## Aim of the task
Answer these questions from the article below on Eric Clapton's views about COVID-19 vaccination:
(a) On which YouTube channel was Clapton interviewed?
(b) At which university is Mattias Desmet a professor of clinical psychology?
(c) What have psychologists insisted about "mass formation psychosis"?
Top of Reading passage
Eric Clapton believes ‘mass formation hypnosis’ made people get ‘Covid’ fake vaccine
Eric Clapton believes the theory that people who opted to get vaccinated against COVID-19 fell for “mass formation hypnosis”.
The ‘Layla’ hitmaker – who previously revealed he lost friends due to his anti-vaccine stance – has claimed that subliminal messaging hidden in advertising led people to get the jab.
In an interview for The Real Music Observer YouTube channel, he said: “I didn’t get the memo.
“Whatever the memo was, it hadn’t reached me. Then I started to realise there was really a memo, and a guy, Mattias Desmet [professor of clinical psychology at Ghent University in Belgium], talked about it. And it’s great. The theory of mass formation hypnosis. And I could see it then. Once I kind of started to look for it, I saw it everywhere.
“Then I remembered seeing little things on YouTube which were like subliminal advertising. It had been going on for a long time: that thing about ‘you will own nothing and you will be happy.’ And I thought, ‘What’s that mean?’ And bit by bit, I put a rough kind of jigsaw puzzle together. And that made me even more resolute.”
Psychologists have insisted there is no evidence to suggest a “mass formation psychosis” has occurred amid the global pandemic.
Bottom of Reading passage
Top of Dataset
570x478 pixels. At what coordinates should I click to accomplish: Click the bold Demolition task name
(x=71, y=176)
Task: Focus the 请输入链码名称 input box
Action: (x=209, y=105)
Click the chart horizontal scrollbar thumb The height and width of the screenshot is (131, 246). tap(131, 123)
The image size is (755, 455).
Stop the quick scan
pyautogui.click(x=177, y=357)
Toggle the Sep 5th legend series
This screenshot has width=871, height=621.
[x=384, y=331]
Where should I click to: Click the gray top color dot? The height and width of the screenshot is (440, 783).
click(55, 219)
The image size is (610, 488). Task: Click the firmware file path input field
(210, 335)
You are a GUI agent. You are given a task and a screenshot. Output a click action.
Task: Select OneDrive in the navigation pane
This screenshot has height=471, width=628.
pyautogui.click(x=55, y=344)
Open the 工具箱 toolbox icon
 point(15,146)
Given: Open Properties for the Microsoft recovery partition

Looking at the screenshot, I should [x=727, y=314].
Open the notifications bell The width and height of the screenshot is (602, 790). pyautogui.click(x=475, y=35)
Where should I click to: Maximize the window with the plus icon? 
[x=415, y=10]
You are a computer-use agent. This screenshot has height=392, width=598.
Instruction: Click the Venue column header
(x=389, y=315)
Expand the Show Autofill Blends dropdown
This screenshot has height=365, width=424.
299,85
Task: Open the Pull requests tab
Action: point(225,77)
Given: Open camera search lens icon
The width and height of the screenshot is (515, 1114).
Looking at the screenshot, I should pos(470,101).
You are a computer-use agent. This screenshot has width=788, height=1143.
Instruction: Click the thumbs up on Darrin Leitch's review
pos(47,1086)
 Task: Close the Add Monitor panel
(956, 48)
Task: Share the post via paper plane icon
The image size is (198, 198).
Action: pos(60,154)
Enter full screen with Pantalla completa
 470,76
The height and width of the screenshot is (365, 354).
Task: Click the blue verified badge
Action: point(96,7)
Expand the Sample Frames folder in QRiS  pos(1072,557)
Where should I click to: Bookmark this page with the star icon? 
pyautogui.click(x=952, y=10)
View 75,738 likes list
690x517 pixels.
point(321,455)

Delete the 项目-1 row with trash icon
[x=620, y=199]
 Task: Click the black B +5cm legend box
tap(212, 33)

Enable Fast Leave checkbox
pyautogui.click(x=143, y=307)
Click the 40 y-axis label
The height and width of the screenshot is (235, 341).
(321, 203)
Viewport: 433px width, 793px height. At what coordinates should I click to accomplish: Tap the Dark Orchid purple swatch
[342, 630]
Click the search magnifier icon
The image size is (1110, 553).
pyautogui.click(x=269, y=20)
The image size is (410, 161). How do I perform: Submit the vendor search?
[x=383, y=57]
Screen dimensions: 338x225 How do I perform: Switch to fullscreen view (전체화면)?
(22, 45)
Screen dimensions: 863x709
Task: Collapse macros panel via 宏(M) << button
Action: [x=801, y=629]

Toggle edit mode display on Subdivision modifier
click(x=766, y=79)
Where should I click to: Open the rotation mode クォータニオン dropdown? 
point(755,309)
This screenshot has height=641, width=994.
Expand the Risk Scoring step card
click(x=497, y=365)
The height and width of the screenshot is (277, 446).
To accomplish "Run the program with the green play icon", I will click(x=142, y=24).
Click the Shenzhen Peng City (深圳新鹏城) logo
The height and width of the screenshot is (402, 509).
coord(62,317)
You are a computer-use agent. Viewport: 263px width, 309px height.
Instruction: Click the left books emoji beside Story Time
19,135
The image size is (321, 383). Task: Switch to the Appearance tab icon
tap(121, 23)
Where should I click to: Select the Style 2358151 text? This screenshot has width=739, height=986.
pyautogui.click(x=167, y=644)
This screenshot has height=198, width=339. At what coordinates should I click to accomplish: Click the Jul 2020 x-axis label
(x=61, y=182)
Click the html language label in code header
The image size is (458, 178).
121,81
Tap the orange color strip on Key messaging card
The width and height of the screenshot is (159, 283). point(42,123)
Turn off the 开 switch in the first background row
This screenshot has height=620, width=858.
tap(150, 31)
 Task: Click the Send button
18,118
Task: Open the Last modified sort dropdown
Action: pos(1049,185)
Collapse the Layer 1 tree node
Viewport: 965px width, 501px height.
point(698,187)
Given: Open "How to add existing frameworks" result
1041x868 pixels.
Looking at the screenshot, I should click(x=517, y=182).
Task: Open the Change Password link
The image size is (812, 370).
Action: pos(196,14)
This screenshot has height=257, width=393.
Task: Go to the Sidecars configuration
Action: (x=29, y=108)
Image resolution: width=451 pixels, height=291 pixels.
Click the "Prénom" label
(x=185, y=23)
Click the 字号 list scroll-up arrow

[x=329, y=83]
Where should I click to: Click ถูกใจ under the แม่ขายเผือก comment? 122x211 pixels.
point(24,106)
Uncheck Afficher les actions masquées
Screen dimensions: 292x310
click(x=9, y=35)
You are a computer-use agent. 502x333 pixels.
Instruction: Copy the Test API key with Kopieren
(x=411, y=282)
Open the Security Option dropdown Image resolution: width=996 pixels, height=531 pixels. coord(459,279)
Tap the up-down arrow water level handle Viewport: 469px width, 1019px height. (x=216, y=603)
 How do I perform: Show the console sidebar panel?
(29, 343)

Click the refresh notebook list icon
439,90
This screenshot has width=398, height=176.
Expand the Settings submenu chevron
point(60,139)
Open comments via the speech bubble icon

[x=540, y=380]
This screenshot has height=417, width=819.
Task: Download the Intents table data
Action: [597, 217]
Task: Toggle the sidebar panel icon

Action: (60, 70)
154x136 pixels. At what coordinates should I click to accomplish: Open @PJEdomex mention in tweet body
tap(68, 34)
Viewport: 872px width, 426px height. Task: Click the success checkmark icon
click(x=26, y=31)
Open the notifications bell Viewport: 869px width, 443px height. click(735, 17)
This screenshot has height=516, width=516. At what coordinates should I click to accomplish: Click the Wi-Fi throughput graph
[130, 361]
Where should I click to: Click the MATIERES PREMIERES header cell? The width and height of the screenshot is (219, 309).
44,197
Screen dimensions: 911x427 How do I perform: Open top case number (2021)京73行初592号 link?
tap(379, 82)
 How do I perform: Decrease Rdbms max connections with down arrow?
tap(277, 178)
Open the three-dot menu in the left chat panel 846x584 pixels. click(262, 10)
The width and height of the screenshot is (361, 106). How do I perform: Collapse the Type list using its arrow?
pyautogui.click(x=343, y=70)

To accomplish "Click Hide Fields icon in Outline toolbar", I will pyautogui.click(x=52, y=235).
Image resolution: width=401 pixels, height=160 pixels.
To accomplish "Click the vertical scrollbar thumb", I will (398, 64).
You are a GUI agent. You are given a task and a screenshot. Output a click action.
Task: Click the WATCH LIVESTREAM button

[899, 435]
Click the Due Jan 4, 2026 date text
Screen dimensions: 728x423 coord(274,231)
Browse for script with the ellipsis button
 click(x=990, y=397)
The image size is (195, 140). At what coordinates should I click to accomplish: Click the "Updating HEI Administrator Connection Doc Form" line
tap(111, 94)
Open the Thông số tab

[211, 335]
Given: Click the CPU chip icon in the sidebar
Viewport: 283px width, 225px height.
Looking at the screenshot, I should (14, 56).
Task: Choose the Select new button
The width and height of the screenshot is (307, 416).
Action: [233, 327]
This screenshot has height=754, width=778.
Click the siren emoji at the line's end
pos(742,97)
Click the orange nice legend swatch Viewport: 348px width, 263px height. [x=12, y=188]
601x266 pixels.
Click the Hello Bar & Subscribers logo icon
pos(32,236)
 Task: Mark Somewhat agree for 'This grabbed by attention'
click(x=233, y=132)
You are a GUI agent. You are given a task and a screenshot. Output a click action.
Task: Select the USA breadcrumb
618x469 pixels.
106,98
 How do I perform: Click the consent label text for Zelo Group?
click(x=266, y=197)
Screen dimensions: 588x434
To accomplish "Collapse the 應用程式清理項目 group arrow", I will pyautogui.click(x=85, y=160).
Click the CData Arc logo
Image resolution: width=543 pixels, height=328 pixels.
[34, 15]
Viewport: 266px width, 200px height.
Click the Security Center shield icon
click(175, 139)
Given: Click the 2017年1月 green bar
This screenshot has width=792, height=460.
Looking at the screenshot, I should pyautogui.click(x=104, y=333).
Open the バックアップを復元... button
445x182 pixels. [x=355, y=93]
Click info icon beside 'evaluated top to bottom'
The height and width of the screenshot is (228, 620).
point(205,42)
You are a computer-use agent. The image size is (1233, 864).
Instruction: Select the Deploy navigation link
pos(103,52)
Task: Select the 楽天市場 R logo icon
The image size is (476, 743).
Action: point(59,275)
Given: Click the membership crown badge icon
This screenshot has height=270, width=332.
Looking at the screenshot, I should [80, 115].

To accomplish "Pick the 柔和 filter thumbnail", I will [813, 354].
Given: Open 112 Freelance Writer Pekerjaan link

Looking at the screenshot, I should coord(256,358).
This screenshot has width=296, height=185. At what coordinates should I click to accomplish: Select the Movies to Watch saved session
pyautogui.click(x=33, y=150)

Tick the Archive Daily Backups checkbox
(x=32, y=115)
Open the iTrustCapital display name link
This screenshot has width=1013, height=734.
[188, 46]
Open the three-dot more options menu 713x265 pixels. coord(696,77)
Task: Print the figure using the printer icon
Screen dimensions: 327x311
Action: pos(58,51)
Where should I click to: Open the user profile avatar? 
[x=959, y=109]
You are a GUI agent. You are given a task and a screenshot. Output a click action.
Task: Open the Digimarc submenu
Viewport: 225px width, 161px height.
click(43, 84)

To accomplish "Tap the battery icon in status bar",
Bottom of Dataset
## Task result
(a) The Real Music Observer.
(b) Ghent University in Belgium.
(c) There is no evidence to suggest that it has occurred amid the global pandemic.